Noise by definition is an unwanted sound. Sounds in the office come from a wide variety of sources from the click of keys on a keyboard to a pen dropping on a desk, voices and computer fans, heating and ventilation equipment, we all know the sounds there are.
With the increase in the amount of open offices, the effect can too easily be an increase in noise levels, and that affects productivity.
Too little background noise can result in poor privacy in conversations. There is a balance which will give enough noise to allow a degree of privacy but not enough to greatly affect productivity. Research by Kjellberg and Ladstrom in 1994 suggests a level of 45dBA-50dBA for an open office.
Inconsistent noise such as laughter, loud chatter vending machines and some office machinery can be loud enough to break concentration so staff need to be considerate and the office design needs to be such that noise producing equipment is isolated without being remote.
Sound travels through the air at approximately 750mph (332m/sec) so any sound will reach everyone in an office within a second of being produced. Sound can also be transmitted via objects such as floors, beams and walls when it will travel slower.
The different measures that can be taken against the sounds produced are to absorb or isolate it, in some cases it can be diffused. The characteristics of different materials mean they lend themselves to different applications.
Ceilings have the greatest effect of the sound quality in an open plan office. They can be sound absorbing and/or sound insulating, depending on the materials they are made of. Your office design needs to take into account whether to use the building soffit or a suspended ceiling.
Other services such as power conduits and ventilation tubes will need to be insulated against sound to avoid transmitting in to other areas.
A classic suspended ceiling, if made of light materials will naturally be a better sound absorber as the lighter materials used here have a better absorption rating. While here, it is worth mentioning that a material’s sound absorbing properties is rated from A-E with A being the best, so it depends on which tile specification is used. Also Where services pass through, attention should be paid, bagged or roll insulation can be used to minimise this.
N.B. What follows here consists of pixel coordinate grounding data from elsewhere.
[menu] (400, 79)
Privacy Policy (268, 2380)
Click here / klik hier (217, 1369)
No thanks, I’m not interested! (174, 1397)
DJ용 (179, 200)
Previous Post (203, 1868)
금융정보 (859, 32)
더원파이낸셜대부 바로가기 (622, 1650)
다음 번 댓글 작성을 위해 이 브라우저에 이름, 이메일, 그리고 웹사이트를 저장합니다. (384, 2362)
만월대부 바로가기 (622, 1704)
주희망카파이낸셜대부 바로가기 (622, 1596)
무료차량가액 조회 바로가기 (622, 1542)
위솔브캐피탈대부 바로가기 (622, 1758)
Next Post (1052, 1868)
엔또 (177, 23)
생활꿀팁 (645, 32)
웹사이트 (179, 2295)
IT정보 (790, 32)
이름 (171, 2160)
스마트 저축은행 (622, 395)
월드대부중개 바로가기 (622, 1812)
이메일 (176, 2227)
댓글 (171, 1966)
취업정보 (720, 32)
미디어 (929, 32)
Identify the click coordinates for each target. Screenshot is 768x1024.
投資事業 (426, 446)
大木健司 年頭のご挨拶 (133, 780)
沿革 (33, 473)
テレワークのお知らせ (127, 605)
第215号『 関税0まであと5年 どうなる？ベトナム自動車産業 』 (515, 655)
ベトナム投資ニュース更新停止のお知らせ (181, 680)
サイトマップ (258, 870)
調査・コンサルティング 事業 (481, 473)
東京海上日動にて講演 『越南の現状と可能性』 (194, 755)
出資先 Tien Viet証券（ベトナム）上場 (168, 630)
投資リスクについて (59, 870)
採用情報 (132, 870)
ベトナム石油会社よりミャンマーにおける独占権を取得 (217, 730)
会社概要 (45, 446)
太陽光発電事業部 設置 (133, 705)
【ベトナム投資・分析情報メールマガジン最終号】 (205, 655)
Walls offer much less opportunity for sound absorption, they are broken up by doors, windows, storage cabinets and office machinery. Their contribution to noise control is more to do with insulation of sound, typical construction will normally be two layers of plasterboard and acoustic roll.
The exception to this may be in a pod or privacy booth where glass may be used which will insulate most of the sound but much of the privacy will be provided by the normal background noise. For ultimate sound isolation, the partitions need to pass through the suspended ceiling to the building soffit.
Raised access floors need careful management with attention paid to where services pass through, beneath partitions to continue the division downwards as well as where the floor meets the walls.
Floor coverings, although as large an area as the ceiling, do not typically proved as much absorption. Commercial carpet tile is often used which has a low absorption rating and the floor is hidden by desks, seating, storage and other equipment. Acoustic backed carpet tiles can make more difference. Hard tiles or wooden floors, though with great aesthetic value reflect noise and hard shoes make a lot of noise, stilettos should be banned here!